Personal information
- Full name: Konstantinos Tsanas
- Date of birth: 22 August 1967 (age 58)
- Place of birth: Kyriaki, Boeotia, Greece
- Height: 1.72 m (5 ft 8 in)
- Position: Midfielder

Team information
- Current team: Hellenic Football Federation (Technical Director)

Youth career
- –1985: Levadiakos

Senior career*
- Years: Team / Apps / (Gls)
- 1985–1995: Levadiakos / 257 / (52)
- 1995–1996: Kalamata / 18 / (1)
- 1996–1999: Athinaikos / 43 / (2)
- 1999–2000: Ethnikos Piraeus / 14 / (0)

Managerial career
- 2001–2005: Athinaikos U19
- 2005–2006: Athinaikos
- 2006–2007: Ilisiakos (Assistant)
- 2007: Ilisiakos
- 2008–2009: AEK Athens (Scout)
- 2009–2010: Greece U19 (Assistant)
- 2010–2011: Greece U21 (Assistant)
- 2011–2012: Greece U19
- 2012–2015: Greece U21
- 2012–2013: Greece U20
- 2014: Greece U19
- 2014: Greece (Caretaker)
- 2015: Greece (Caretaker)
- 2015–2018: Greece (Assistant)
- 2019–2021: AEK Athens (Academies Director)
- 2021–: Greek FA (Technical Director)

= Kostas Tsanas =

Greek footballer

Kostas Tsanas (Κώστας Τσάνας; born 22 August 1967) is a Greek former professional footballer who played as a midfielder.

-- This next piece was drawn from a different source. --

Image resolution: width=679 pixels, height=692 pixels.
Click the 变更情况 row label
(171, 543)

He is the current technical director of the Hellenic Football Federation.

==Playing career==
He began his career playing for Levadiakos (1985–1995) and was later transferred to Kalamata. He then played for Athinaikos (1996–1999) and finished off that portion of his career with Ethnikos Piraeus. In the 1992–93 season, while playing for Levadiakos, he was the top scorer in the Beta Ethniki (the Greek Second Division) with 14 goals. In total, he played 257 games in the Alpha Ethniki (the Greek First Division) and 75 in the Second Division, scoring 30 and 25 goals, respectively.

==Coaching career==
In 2001, he began his coaching career with the under-19 side of Athinaikos. His first head coaching experience was in 2005 with Athinaikos, and in 2006 he took charge of Ilisiakos. In 2008-2009, he worked as a scout for AEK Athens.

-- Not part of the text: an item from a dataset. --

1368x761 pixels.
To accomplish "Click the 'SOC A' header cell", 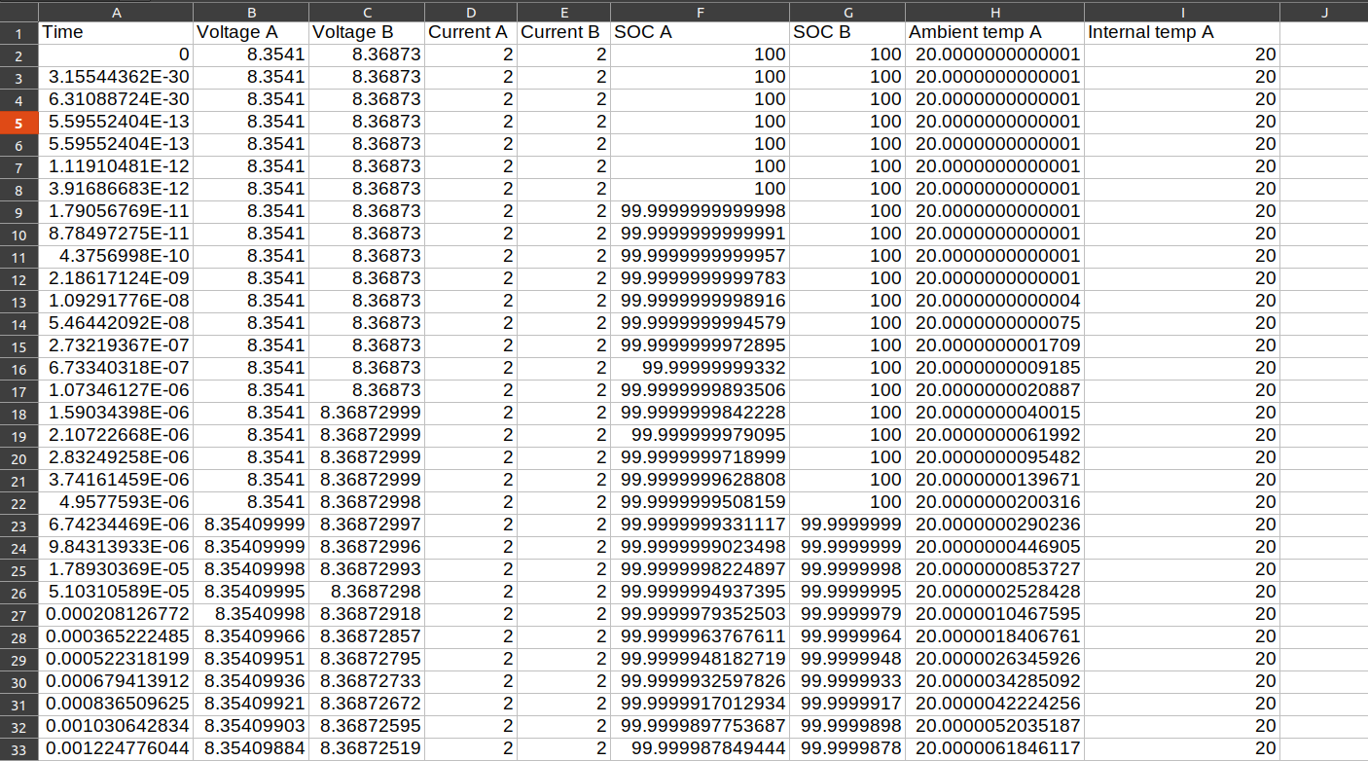I will coord(700,32).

He went on to join the National team staff as an assistant coach for the U19s and U21s. In October 2011, he took charge of the Greece U19 squad and led them to the finals of the 2012 UEFA European Under-19 Football Championship.

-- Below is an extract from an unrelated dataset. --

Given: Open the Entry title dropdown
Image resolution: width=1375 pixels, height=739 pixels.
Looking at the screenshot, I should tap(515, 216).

In August 2012, he was named the head coach of the Greece U21 squad.

He has been caretaker coach of the Greece senior team on two occasions. From 2019 to 2021, he was an academy director at AEK Athens football club. In August 2021, Tsanas was appointed technical director of the Hellenic Football Federation.